A tear that is predicted to happen by the medical professionals based upon whatever info they have (tightness, position, instrumentation etc) is quite often unpredictable in how bad it will be or where it will go. The point being that on rare occasions you can end up with a 3rd degree tear (eg through to the rectum shock or other surrounding structures) which can be much worse in the long run - difficult to repair, needing theatre, continence problems...

Whereas an episiotomy is at least predictable, and they cut at the point where minimal damage will happen to surrounding structures hence hopefully saving your continence! It is the control element that is the reason the professionals choose to do this, not "making it easier for themselves". The need for quick delivery if the baby is in distress might also be a reason for episiotomy I would imagine.

Since tears can heal quite well, it may be preferable to do that if you wish to take the risk - and lots of midwives actually enjoy the challenge of putting you back together and doing a good job of it after a tear confused.

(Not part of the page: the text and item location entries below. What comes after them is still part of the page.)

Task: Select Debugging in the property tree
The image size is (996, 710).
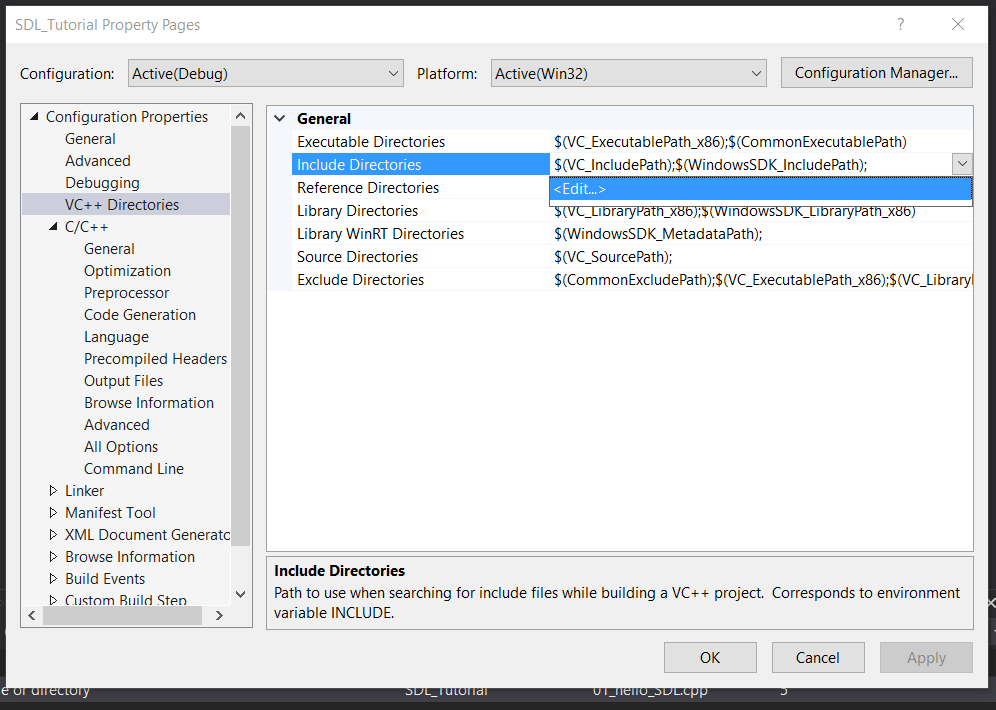Action: [102, 183]
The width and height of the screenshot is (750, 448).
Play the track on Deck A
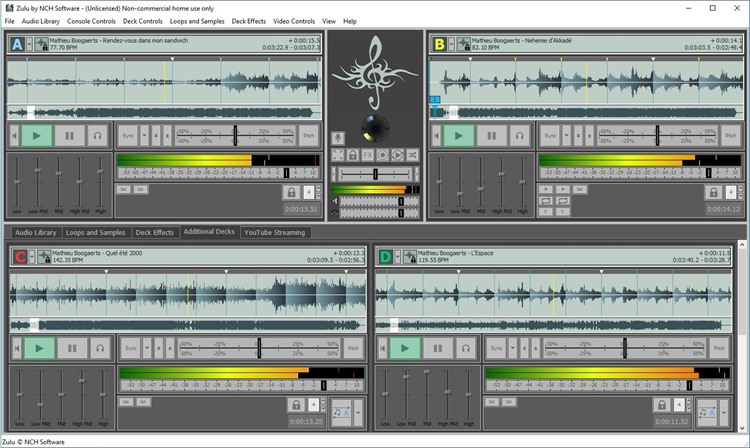pyautogui.click(x=38, y=135)
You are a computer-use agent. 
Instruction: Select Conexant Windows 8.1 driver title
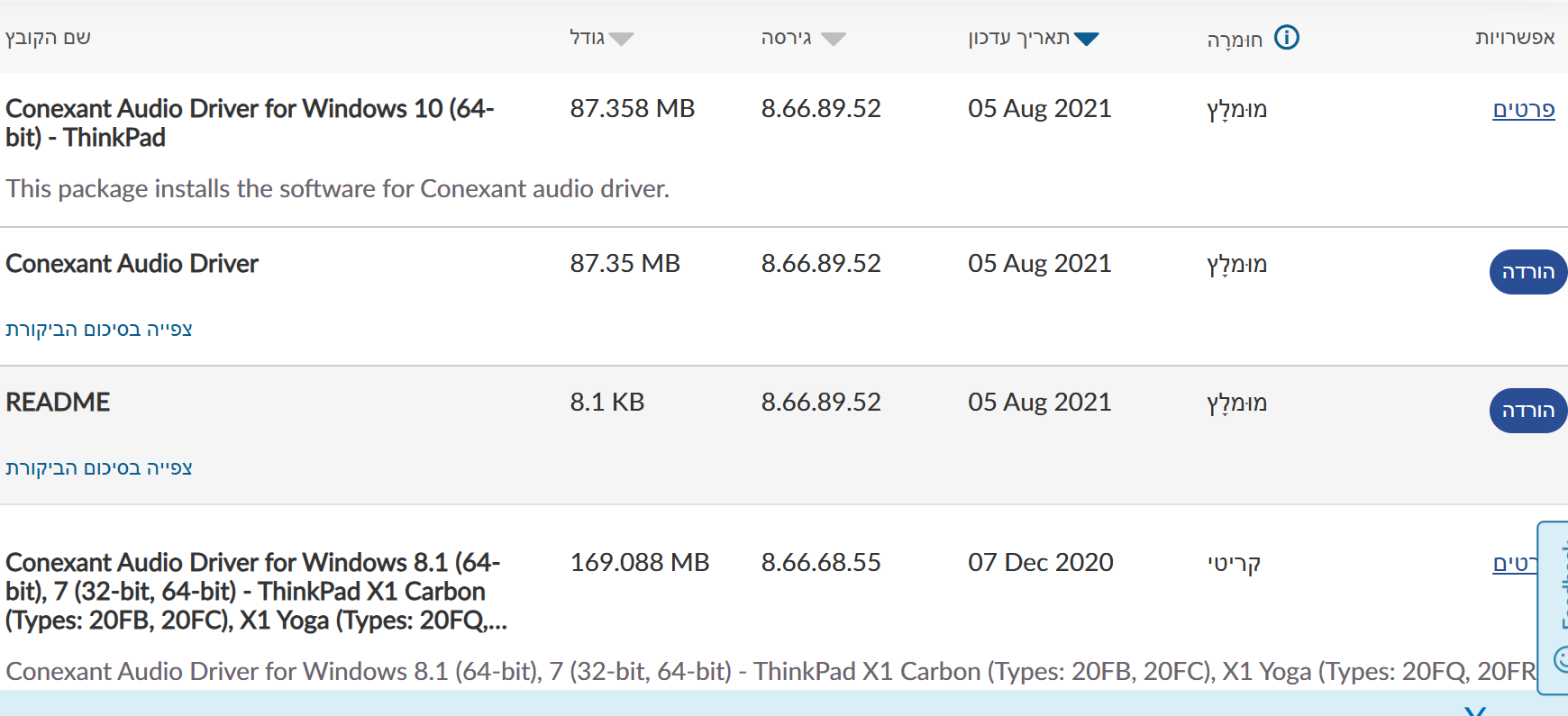click(256, 591)
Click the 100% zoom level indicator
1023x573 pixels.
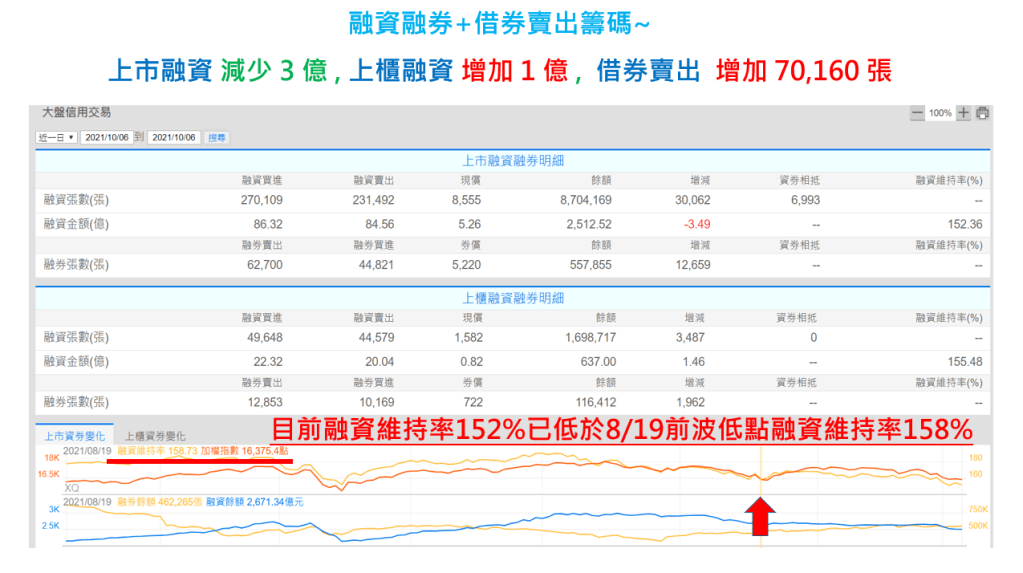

So its not straightforward to make the choice.

Personally (I am a FTM and 31 weeks and only recently realised perhaps I should think about this...) I have ulcerative colitis, so faecal continence is something that isn't great at the best of times... the risk of damaging that further than is already possible with childbirth does not appeal to me, therefore I would personally opt for the reassurance of an episiotomy if needed, so at least I know any further tearing is likely to head in a direction AWAY from my bowel...!

Sorry if TMI for anyone, but I felt I should put across my understanding.

brettgirl2 Thu 28-Feb-13 20:32:48

I've had both. First time episiotomy to help me get her out after 2 hours pushing. Second one flew out second degree tear. The second degree was better but the epi also healed fine. I wouldnt worry too much honestly, by the time I had the epi I'd have let them cut an arm off if it would have got the baby out.

maxbear Fri 01-Mar-13 22:16:08

Very few midwives would do an episiotomy just to avoid a tear. The evidence suggests that this is not appropriate. Doing an episiotomy does not make the mother any less likely to have a third degree tear, if anything it is slightly more likely.
The fact is that if you chose to have an epis this guarantees that there will be a substantial amount of muscle involvement, if you don't have one you might well get away with an intact perineum or a small tear. Sometimes it looks as though it will be fine and the tear happens at the last minute and sometimes it looks as though it might be bad and it isn't at all.
I have done episiotomies for slow progress and fetal distress and twice (in 18 years) I have done one in the hope of preventing a bad tear as the women had unusually short perineums. This worked on one occasion, on the other occasion the mum had a fourth degree tear (didn't help that the baby was over 10lb!)
Whenever women put on their birth plan that they want an episiotomy I talk to them about it and advise them against it unless it seems necessary at the time and no one has ever refused that advice and told me they want one anyway! Having said that it is much more common to see that the woman would rather tear (on a birth plan).
As far as suturing goes episiotomies tend to bleed more and are deeper so from that respect they aren't always easier to do.